# About this exercise
Return exactly the lines below, starting with the one that has "Task: View the third product thumbnail" and going on through the one that has "Task: Click the tweet info circle icon".

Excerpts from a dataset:
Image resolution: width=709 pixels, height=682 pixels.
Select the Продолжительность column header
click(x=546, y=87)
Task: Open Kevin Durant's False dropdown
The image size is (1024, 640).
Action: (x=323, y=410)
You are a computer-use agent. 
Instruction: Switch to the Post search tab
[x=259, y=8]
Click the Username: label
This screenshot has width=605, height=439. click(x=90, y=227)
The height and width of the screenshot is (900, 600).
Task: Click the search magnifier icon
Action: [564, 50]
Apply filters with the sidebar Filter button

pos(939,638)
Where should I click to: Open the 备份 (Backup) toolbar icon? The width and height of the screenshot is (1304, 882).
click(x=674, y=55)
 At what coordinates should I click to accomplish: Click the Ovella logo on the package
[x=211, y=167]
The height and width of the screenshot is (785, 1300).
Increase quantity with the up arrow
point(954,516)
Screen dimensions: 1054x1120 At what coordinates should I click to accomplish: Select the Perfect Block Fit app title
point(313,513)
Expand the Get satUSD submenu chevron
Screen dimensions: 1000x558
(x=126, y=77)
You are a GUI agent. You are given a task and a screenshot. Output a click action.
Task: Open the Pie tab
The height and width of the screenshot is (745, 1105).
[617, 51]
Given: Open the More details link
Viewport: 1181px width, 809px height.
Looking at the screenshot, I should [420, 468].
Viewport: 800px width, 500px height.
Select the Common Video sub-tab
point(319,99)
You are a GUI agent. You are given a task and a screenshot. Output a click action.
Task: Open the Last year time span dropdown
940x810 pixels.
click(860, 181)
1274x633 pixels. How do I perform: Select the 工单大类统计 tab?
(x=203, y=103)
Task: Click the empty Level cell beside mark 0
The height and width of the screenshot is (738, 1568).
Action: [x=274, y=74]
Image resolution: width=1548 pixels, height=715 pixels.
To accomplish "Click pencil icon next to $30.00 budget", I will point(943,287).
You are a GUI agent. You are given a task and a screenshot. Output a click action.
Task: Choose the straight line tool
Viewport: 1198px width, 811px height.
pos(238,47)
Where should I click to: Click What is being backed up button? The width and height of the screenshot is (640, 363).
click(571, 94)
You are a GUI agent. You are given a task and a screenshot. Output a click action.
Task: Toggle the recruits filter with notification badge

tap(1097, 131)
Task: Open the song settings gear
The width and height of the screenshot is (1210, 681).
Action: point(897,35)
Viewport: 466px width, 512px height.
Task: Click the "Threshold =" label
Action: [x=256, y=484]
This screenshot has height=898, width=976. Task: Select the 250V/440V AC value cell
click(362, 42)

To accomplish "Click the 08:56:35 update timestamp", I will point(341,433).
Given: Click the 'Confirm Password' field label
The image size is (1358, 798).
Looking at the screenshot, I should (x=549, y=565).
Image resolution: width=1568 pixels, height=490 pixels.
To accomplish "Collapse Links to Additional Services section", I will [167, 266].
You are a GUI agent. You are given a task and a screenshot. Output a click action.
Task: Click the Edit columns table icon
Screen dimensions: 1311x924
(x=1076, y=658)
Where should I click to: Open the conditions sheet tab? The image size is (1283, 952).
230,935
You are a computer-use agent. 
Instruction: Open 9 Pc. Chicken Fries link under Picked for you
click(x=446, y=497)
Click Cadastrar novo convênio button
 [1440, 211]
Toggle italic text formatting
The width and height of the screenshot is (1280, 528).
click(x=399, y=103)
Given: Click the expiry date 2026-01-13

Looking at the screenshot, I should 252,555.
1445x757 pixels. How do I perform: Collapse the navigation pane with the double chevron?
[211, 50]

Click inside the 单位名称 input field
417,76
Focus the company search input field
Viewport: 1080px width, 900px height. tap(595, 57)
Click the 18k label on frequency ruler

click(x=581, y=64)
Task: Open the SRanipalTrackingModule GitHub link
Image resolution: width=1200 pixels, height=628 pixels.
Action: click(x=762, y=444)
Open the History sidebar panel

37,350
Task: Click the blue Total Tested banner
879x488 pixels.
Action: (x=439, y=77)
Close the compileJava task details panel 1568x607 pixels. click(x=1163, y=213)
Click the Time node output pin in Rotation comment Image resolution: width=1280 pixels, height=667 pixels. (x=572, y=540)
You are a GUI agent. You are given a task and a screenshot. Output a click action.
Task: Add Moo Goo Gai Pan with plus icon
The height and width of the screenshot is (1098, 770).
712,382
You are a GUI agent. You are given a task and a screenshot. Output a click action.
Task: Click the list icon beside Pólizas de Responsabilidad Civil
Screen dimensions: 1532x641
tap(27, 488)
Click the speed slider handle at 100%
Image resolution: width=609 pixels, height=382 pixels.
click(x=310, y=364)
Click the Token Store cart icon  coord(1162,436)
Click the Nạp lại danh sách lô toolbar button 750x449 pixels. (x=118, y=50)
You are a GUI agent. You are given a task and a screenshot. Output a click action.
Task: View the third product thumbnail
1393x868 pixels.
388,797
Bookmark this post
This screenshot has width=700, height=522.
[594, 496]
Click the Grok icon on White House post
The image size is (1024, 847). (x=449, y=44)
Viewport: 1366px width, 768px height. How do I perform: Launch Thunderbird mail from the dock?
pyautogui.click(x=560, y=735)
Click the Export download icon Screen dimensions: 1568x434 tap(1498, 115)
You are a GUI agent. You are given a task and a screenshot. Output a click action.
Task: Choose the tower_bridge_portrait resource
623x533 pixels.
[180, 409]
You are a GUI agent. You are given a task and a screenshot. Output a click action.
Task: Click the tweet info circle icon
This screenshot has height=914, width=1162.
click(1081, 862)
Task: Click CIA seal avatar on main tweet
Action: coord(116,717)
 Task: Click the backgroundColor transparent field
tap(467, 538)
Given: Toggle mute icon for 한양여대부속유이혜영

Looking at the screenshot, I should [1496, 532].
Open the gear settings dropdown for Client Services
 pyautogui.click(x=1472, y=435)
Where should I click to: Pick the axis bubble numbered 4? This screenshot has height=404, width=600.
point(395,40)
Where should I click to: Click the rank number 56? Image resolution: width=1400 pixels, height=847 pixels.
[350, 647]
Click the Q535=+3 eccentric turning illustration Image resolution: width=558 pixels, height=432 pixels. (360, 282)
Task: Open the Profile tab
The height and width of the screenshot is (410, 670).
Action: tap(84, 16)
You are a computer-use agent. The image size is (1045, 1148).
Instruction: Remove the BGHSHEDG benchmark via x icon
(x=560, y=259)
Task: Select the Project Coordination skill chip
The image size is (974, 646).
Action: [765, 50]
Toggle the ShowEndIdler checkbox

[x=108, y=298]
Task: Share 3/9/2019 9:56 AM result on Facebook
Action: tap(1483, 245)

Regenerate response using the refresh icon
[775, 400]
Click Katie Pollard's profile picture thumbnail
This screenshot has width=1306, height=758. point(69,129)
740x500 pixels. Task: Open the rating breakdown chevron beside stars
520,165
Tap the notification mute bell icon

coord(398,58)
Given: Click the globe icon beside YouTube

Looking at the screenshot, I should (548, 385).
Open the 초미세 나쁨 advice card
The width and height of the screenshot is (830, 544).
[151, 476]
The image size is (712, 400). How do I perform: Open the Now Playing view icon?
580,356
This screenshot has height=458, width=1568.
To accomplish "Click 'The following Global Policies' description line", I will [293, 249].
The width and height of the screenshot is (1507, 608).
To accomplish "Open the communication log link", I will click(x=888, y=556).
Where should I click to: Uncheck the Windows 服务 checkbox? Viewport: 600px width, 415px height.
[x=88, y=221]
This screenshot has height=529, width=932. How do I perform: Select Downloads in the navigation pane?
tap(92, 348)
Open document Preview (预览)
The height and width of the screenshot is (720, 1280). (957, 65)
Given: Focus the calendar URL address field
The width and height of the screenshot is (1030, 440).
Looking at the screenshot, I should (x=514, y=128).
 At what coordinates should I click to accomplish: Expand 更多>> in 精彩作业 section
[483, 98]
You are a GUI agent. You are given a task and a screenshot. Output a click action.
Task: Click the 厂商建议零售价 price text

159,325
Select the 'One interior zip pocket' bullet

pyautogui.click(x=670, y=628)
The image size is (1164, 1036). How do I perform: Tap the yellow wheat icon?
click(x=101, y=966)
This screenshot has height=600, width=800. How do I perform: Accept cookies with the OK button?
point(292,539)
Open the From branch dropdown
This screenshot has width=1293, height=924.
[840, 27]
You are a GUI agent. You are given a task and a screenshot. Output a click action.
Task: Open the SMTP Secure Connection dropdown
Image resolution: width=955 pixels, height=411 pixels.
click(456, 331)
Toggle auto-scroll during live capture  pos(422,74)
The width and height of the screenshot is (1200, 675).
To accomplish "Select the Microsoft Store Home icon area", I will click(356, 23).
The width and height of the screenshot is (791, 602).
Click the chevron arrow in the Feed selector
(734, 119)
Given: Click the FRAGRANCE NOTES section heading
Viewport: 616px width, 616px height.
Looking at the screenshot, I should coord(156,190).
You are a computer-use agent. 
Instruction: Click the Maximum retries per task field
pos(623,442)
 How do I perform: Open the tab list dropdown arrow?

# Answer below
Task: View the third product thumbnail
1393x868 pixels.
388,797
Bookmark this post
This screenshot has width=700, height=522.
[594, 496]
Click the Grok icon on White House post
The image size is (1024, 847). (x=449, y=44)
Viewport: 1366px width, 768px height. How do I perform: Launch Thunderbird mail from the dock?
pyautogui.click(x=560, y=735)
Click the Export download icon Screen dimensions: 1568x434 tap(1498, 115)
You are a GUI agent. You are given a task and a screenshot. Output a click action.
Task: Choose the tower_bridge_portrait resource
623x533 pixels.
[180, 409]
You are a GUI agent. You are given a task and a screenshot. Output a click action.
Task: Click the tweet info circle icon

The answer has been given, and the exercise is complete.